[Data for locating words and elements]
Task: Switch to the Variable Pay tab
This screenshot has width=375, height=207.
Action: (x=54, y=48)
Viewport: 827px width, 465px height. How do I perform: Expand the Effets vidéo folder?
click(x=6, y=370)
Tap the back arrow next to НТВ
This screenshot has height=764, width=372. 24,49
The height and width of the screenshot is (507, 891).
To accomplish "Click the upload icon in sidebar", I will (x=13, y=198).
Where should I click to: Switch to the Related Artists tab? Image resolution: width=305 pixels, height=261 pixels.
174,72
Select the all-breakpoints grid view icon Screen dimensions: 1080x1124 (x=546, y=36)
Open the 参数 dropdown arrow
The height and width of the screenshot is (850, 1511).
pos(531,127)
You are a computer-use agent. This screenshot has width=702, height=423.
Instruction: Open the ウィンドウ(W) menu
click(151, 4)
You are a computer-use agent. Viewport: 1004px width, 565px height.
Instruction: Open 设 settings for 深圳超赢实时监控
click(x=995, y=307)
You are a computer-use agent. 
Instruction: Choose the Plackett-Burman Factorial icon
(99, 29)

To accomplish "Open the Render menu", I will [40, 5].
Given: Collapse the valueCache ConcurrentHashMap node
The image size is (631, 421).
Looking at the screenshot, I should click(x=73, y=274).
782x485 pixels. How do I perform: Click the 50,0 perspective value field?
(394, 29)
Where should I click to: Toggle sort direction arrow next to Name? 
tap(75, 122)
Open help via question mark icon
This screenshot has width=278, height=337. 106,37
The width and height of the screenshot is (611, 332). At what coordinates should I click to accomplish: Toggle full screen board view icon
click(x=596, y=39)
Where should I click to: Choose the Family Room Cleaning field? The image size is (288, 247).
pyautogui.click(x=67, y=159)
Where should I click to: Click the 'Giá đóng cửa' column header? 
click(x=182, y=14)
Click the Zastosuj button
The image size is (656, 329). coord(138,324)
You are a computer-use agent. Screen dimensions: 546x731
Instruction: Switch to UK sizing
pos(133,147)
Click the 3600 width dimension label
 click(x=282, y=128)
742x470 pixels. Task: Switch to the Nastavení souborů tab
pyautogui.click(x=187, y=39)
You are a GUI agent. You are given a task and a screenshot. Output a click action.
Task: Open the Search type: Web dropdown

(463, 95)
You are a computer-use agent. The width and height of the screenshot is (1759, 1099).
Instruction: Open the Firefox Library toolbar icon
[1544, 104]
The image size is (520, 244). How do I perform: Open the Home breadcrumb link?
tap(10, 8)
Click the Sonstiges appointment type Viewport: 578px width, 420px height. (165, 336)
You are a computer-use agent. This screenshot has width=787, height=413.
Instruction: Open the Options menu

- WRITTEN INSTRUCTION:
Show every line from the material above that contains the string "next". Uppercase and lowercase letters count as different.

- OUTPUT BELOW:
Tap the back arrow next to НТВ
Where should I click to: Toggle sort direction arrow next to Name? 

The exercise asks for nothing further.